| |||||
| |||||
Generalization is influenced by many factors. Items considered in this chapter include the following:
The samples alone are insufficient to choose a good generalizer; more information must be provided. This is usually done by biasing the learning procedure in some way.
The biases of the learning procedure must fit reality.
The network must be powerful enough to fit the target.
The data must be representative of the target function; there must be sufficient data to illustrate the target.
The distribution of the training and test data should be similar.
More data will generally be needed to achieve the same accuracy when the data are noisy.
There must be enough data to constrain the net (or the net must be chosen so that it is constrained by the data and biases of the training procedure).
Weaknesses of the learning procedure may lead to poor solutions.

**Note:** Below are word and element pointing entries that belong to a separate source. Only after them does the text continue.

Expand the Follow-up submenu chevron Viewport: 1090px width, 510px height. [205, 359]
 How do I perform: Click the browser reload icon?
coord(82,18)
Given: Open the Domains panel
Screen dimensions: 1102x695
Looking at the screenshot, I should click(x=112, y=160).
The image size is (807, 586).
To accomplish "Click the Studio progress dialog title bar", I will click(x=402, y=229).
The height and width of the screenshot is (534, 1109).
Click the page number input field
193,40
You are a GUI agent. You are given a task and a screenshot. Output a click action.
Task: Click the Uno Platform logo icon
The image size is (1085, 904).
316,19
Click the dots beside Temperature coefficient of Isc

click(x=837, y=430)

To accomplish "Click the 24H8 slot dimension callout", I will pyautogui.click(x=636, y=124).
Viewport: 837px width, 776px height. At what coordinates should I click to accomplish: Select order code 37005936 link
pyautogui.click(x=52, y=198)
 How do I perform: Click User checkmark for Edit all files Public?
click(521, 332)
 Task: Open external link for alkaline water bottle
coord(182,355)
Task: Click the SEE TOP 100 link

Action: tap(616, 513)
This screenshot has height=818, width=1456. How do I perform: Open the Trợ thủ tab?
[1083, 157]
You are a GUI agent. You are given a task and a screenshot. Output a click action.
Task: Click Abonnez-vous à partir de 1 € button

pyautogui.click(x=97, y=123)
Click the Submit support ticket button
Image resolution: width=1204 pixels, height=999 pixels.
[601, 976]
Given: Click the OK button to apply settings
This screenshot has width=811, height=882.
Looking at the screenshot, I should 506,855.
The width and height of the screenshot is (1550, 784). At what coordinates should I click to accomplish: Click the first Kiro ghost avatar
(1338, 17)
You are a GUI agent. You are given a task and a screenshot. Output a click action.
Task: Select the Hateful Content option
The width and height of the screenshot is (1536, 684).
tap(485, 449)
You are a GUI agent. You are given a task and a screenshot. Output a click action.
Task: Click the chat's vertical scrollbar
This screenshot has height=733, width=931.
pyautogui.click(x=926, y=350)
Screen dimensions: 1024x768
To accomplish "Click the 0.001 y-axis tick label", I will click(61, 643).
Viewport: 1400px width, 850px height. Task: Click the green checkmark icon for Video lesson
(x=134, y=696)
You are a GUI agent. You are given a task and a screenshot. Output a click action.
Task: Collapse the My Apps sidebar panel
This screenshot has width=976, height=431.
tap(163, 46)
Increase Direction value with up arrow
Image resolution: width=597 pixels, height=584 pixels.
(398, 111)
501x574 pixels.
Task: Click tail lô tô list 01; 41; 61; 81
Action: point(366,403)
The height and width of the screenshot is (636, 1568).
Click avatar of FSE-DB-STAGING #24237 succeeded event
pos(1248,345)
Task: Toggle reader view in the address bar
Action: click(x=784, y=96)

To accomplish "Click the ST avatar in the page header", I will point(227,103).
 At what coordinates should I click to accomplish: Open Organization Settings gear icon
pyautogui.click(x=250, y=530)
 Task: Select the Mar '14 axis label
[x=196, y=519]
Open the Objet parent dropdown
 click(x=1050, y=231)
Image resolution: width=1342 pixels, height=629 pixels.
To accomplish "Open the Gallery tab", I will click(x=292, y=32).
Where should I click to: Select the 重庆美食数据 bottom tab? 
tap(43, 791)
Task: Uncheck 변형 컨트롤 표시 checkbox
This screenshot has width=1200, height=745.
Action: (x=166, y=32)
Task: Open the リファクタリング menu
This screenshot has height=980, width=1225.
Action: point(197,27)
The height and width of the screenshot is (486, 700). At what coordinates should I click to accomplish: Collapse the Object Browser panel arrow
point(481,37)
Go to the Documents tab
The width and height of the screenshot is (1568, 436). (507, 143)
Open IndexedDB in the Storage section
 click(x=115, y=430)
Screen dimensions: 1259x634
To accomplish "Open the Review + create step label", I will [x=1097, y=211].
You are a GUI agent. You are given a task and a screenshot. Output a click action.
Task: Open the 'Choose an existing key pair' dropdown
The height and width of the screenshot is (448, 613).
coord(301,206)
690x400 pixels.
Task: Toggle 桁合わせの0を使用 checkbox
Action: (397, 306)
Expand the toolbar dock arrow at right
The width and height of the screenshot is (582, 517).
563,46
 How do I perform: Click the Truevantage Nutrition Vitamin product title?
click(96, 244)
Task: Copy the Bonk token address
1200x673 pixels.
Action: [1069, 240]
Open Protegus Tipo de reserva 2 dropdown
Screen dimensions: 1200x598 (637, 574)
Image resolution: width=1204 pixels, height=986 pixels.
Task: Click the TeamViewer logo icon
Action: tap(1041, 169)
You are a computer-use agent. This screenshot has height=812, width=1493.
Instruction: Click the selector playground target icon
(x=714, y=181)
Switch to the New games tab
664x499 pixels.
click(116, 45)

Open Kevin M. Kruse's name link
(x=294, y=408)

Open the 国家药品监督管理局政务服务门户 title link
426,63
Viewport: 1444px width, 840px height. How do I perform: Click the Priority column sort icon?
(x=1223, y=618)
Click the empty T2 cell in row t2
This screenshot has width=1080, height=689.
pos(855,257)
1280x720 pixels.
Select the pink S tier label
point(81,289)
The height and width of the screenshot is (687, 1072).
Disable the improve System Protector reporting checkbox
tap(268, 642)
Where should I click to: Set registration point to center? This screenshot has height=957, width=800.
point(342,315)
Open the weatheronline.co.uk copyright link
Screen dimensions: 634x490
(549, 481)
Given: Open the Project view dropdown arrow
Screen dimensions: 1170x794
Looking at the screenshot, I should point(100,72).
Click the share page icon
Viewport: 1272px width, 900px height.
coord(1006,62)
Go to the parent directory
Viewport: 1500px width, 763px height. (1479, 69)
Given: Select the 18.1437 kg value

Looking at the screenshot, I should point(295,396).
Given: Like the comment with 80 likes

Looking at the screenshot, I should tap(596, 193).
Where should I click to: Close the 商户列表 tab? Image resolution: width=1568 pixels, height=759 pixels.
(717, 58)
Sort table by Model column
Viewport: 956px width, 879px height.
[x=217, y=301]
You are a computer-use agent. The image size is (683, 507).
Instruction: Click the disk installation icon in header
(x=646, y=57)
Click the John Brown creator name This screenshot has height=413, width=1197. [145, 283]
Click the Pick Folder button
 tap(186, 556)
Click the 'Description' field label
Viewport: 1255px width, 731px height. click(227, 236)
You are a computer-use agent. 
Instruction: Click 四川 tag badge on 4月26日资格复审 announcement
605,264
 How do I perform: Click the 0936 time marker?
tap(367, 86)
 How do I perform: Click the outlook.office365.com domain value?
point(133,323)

Dynamics of the learning procedure cause generalization to vary with training time; excessive training may lead to overfitting.
The same error measure should be used for training and testing.
Input variables should supply necessary information.
An appropriate data representation should be chosen.
Independent subproblems should be assigned to independent networks, rather than combined in a single system.
Remarks The sections in this chapter list many factors that affect generalization and may give the impression that useful approximation is almost impossible because so many things could go wrong. However, the intent is to examine factors that need to be considered and might be encountered at one time or another in different problems. In most problems, many of these factors will not be critical.
Neural networks are often used to solve problems with hundreds of variables in spite of the curse of dimensionality that could make such problems very hard. Many problems turn out to be easier than expected. It is not clear why this happens. Some possible reasons are suggested in [79]:
application studies use clever preprocessing or data encodings to simplify the learning task;
many input variables are interdependent so the effective dimensionality is small;
the high-dimensionality data has a nonuniform distribution or forms clusters that favor local representation methods; and
getting the right bias (net structure, parameters, learning algorithm, etc.) may be much more important than learning from the data. An appropriate bias reduces the need for data.